Data supplied:
*** Begin section ***

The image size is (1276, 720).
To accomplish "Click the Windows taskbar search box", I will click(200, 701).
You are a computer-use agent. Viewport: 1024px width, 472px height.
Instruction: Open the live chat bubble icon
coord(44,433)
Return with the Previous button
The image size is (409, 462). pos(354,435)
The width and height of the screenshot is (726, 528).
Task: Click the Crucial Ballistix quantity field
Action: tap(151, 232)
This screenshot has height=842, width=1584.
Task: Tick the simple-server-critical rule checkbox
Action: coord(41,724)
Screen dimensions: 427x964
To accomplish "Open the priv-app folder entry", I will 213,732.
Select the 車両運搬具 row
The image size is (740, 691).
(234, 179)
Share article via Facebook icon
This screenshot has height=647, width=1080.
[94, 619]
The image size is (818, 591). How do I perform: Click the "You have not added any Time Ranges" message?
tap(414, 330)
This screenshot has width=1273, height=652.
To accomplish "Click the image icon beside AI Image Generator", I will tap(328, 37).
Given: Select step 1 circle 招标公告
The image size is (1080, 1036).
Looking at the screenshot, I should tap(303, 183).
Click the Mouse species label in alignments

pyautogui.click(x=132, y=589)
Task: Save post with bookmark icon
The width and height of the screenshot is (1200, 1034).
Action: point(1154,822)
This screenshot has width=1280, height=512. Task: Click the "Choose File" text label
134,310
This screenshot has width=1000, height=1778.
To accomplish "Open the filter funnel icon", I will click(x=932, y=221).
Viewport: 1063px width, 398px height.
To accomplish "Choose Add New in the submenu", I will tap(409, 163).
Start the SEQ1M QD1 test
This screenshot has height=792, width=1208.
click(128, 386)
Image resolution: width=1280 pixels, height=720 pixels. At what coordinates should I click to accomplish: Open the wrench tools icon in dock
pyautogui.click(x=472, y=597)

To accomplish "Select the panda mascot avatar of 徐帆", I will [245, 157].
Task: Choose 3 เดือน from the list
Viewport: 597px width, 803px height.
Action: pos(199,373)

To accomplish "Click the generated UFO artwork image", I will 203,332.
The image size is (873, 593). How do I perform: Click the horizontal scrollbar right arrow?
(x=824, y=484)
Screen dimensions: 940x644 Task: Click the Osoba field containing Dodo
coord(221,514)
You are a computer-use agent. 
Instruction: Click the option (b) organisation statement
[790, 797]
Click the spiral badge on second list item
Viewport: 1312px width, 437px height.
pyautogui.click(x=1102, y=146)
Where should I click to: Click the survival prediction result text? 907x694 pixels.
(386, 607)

*** End section ***

Task objective: Pull every line holding "Select" out of the records.

Output of the task:
Select the 車両運搬具 row
Given: Select step 1 circle 招标公告
To accomplish "Select the panda mascot avatar of 徐帆", I will [245, 157].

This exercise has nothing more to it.